By Joe Ferguson
WILL SEBERGER/Arizona Daily Wildcat
E. Philip Krider, an atmospheric sciences professor, displays an example of the multiple-strike lightning he studies yesterday afternoon. Krider is researching methods of predicting rainfall based on lightning patterns.
Arizona Daily Wildcat
Thursday, August 26, 2004
For the past year, E. Philip Krider has been watching the skies.
The University of Arizona atmospheric sciences professor believes studying lightning strikes will lead to a reliable system to predict rainfall. Krider believes this system will one day rival radar mapping in predicting storms.
Krider and his team of graduate students have been studying thunderstorms in the Walnut Gulch Experimental Watershed near Tombstone. They have been working with the U.S. Geological Service and a company specializing in lightning detection. The results from the yearlong study have brought surprising results.
"We have a regular, reproducible relationship between cloud to ground (lightning) strikes and the amount of rainfall," said Krider.
According to Krider, for every cloud-to-ground strike measured, there are approximately 20,000 cubic meters of rain.
"That would fill about two Olympic swimming pools," said Krider.
Krider said his team has studied both large and small thunderstorms, and the results are similar regardless of the size of the thunderstorms.
In addition to predicting the amount of rainfall, Krider believes his data can predict the peak of rainfall. Rainfall will be the heaviest several minutes after the peak amount of lightning.
"By plotting the rate of when the lightning peaks, rainfall will be the heaviest five to 10 minutes later," said Krider.
In massive storms, Krider said, there is a longer delay between the lightning peaks and the rainfall peaks. Krider said these storms have higher updrafts, and it takes longer for the rain to fall.
"Usually it is about 20 minutes," he said.
The idea came to Krider about two years ago while he was working at the Kennedy Space Center. Krider noticed a correlation between the frequency of the lightning strikes and the amount of rainfall when reviewing data after a storm.
Krider and his team are working closely with Vaisala, which runs the U.S. National Lightning Detection Network. It uses more than 100 ground-based lightning sensors to detect cloud-to-ground lightning across the continental United States. There are sensors in Tucson, Yuma and Lordsburg, N.M. Each sensor can accurately detect lightning strikes up to 600 miles away.

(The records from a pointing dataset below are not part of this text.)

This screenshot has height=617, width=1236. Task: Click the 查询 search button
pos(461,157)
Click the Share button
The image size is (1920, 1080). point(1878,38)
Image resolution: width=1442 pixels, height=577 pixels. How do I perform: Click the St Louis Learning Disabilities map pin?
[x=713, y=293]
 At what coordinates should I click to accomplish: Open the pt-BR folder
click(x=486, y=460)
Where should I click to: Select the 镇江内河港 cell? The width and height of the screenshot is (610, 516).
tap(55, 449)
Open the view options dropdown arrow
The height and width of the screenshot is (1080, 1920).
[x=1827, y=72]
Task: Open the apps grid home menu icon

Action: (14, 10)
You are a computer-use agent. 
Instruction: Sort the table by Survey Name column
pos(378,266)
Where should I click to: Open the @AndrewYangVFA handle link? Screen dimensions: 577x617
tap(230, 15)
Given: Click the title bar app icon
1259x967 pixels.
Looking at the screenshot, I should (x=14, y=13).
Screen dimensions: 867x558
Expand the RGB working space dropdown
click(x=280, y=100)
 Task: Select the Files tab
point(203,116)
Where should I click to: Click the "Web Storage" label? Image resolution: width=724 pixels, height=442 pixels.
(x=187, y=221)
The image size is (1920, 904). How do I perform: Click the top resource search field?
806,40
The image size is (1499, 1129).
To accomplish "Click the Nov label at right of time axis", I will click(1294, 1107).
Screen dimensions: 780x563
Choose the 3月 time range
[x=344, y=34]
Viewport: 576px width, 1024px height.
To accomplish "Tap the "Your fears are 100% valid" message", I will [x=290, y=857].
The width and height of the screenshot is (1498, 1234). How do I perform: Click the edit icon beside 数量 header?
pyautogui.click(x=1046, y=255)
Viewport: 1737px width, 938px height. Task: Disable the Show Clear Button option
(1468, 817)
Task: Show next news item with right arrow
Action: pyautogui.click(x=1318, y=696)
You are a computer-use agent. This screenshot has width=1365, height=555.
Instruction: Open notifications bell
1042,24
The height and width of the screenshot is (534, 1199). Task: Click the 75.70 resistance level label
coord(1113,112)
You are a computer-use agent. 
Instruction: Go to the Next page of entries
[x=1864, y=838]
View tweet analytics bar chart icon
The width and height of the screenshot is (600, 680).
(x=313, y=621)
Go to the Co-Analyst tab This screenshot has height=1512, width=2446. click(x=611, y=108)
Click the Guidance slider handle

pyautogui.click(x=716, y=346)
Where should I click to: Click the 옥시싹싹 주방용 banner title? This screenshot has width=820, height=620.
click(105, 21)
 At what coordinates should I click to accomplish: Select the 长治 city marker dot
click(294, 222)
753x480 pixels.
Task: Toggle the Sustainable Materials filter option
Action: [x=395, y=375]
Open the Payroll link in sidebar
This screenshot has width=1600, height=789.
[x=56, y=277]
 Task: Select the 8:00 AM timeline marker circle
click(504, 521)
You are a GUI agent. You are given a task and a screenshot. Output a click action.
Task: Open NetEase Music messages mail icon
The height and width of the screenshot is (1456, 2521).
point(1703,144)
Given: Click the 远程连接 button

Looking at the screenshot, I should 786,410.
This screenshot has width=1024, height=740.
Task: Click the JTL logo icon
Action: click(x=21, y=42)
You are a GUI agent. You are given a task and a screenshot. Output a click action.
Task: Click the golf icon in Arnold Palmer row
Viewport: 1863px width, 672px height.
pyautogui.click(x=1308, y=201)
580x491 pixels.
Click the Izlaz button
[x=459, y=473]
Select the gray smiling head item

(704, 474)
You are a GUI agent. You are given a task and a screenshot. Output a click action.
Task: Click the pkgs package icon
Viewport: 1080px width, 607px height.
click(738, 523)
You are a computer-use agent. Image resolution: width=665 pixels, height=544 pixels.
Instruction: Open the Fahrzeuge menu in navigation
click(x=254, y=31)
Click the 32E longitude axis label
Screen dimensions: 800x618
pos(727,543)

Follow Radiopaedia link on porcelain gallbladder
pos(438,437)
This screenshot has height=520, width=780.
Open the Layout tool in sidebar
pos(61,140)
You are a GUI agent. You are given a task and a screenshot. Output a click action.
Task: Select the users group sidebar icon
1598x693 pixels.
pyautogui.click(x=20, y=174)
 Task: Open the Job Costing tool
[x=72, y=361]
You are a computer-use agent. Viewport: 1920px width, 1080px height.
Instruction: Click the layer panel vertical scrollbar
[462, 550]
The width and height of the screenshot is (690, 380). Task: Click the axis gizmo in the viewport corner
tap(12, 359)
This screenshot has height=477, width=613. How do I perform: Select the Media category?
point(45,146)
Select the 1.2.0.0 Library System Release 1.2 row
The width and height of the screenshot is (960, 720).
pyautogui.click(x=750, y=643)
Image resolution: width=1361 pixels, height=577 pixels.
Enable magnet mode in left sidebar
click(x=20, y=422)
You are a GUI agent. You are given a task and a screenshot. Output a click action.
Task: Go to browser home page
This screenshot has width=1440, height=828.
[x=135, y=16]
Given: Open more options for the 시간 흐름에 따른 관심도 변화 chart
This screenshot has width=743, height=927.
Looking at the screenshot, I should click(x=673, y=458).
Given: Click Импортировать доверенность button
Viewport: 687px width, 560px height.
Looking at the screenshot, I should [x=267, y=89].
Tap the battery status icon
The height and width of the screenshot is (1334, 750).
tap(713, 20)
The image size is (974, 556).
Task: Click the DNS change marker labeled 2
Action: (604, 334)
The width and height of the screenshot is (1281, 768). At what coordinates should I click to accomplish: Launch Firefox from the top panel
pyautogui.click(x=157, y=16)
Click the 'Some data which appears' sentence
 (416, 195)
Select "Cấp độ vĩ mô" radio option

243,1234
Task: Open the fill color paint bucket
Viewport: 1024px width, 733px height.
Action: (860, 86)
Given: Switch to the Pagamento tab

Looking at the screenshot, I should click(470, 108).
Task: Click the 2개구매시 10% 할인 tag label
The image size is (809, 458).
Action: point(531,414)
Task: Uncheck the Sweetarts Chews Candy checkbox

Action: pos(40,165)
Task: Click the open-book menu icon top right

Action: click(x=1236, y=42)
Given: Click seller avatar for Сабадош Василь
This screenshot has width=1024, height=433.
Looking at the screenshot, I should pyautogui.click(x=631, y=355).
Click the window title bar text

This is not the first time Krider has worked with Vaisala. In the late 1970s, Krider helped develop the lightning sensor for Vaisala, although the company was called Lightning Location and Protection at that time. Although he is no longer affiliated with Vaisala, the UA has a contract to share data with the company.
Krider defends his research results by pointing to data collected during massive storms in the upper Midwest in 1993. While he said the method used to measure rainfall then was different than his own, he believes the data validates his research. During this massive storm, Krider said the rainfall was measured at 200,000 cubic meters of rainfall per recorded lightning strike.
Krider said he is finalizing a paper to submit his findings to a scientific journal in the next few months.